The challenges of the 21st century require students to think critically and use quantitative skills. As the field of biology evolves, these skills will become fundamental to the study of biology. John von Neumann, the Hungarian-born mathematician, once said, “If people do not believe that mathematics is simple, it is only because they do not realize how complicated life is.” From a science–math point of view, people do not realize how complicated life is. If one is going to study science and/or engineering, they are going to need to develop skills in mathematics because it is at the core of all science and engineering. As we study biology, and start digging deeper and peel back layer after layer, math will be at the core.

The major focus in biology has always been the study of life. However, there have been many changes in biology over recent years. New fields of biological research have been emerging. Synthetic biology, bioinformatics, and systems biology are just a few. The development and the rapid changes in technologies available have expanded the research opportunities in these fields and many others. All these developments, plus the massive amounts of data that have been collected, stored, and available for analysis, make skills in mathematics, statistical analysis, and computational skills necessary competencies in studying modern biology.

The need for more “quantitative skills” in biology education and biology research for undergraduates was highlighted in the BIO2010 report (National Research Council [NRC] 2003), which states:

How biologists design, perform, and analyze experiments is changing swiftly. Biological concepts and models are becoming quantitative and biological research quantitative, and biological research has become critically dependent on concepts and methods drawn from other scientific disciplines. The connections between the biological sciences and the physical sciences, mathematics and computer science are rapidly becoming deeper and more expansive.

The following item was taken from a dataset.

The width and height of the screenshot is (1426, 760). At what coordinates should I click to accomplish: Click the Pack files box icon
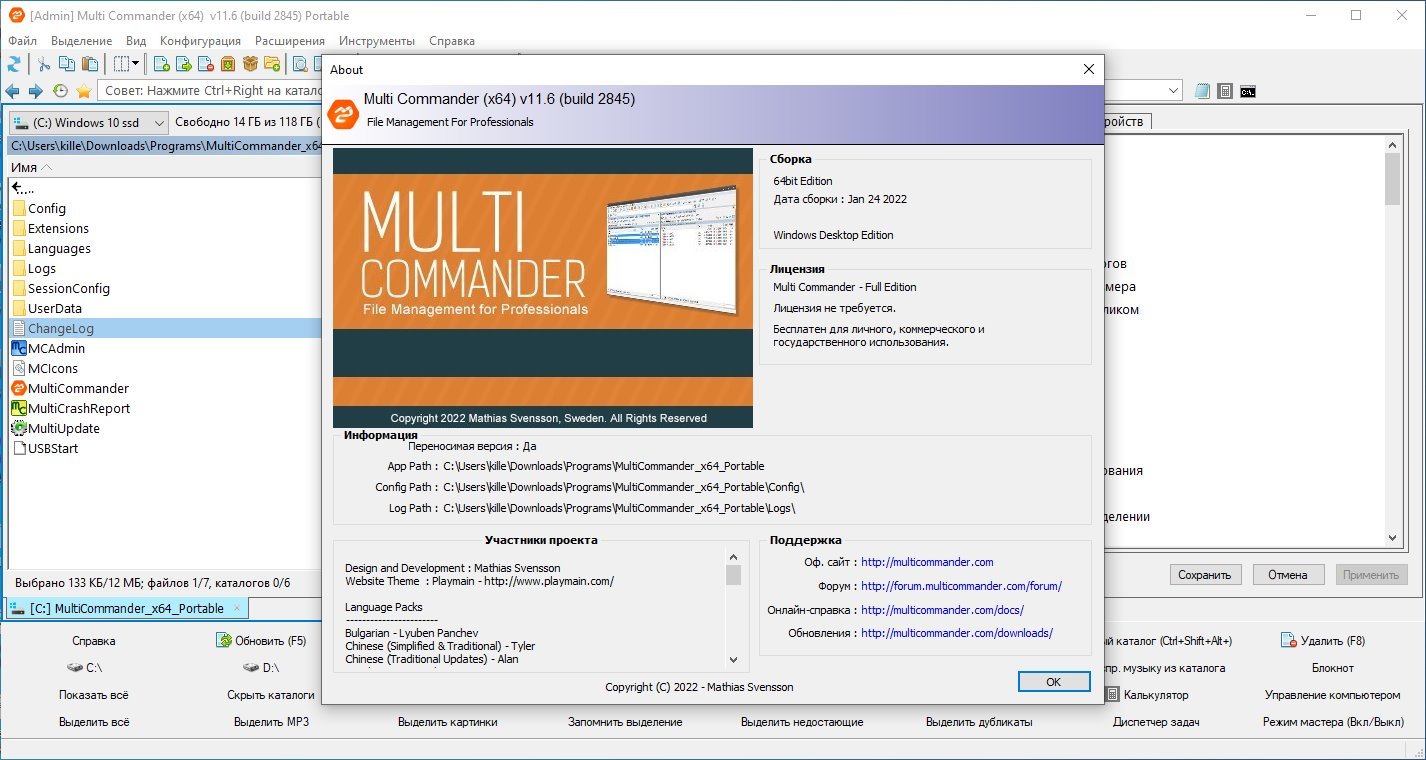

America’s Lab Report: Investigation in High School Science (NRC, 2005) stated in summary that “laboratory experiences provide opportunities for students to interact directly with the material world (or with data from the material world), using the tools, data collection techniques, models, and theories of science.” Why are mathematical, computational, and statistical skills necessary? Mathematics is difficult to define, but the characteristics usually included are quantity, change, structure, and shape. Mathematicians look for patterns and create an unproven inference. Skills students need to use mathematics include quantities and skills involving measuring and collecting data (

Computational thinking uses computers to do calculations for us and are another approach to look at science today. For example, using computers allows students to develop simulations that combine the mathematical representations to explore models of complex systems. In the classroom, students can use a free modeling program found online and study a population model using Hardy–Weinberg to observe changes in allele frequencies. Students can use probes like a carbon dioxide sensor to collect large amounts of data and to learn to analyze it and evaluate the data (

I have talked to many high school colleagues, and like me, they are surprised how few of their students have used a simple spreadsheet program before reaching their classroom. It is so important that students learn how to use spreadsheets, run statistical analyses, and display data in appropriate formats such as tables and graphs. Using statistics with the mathematical and computational tools today will help students design experiments and move on to the next step in their research.

The goal in biology and science classes at all levels is to teach students how to learn and process information as a scientist would. If more inquiry, reasoning, and “quantitative skills” are incorporated into your curriculum, students can and will model the behavior of a scientist. One of the goals of the Next Generation Science Standards ( is to help students perform observations, explore, design scientific investigations, and discover some knowledge him or herself in working through the process of problem solving (NRC, 2011).

All levels of biology education need to embrace these changes and become part of the solution to improve biology education. We can do that by embracing mathematics and quantitative lessons now and in the future. Even if our students do not become scientists, many, many careers today require that students be able to use these tools, and we need to prepare them to do so.


Mark D. Little
NABT President – 2013
National Research Council. (2003). BIO2010: Transforming Undergraduate Education for Future Research Biologists. Washington, D.C.: National Academies Press.
National Research Council. (2005). America’s Lab Report: Investigations in High School Science. Washington, D.C.: National Academies Press.
National Research Council. (2011). A Framework For K–12 Science Education: Practices, Crosscutting Concepts, and Core Ideas. Washington, D.C.: National Academies Press.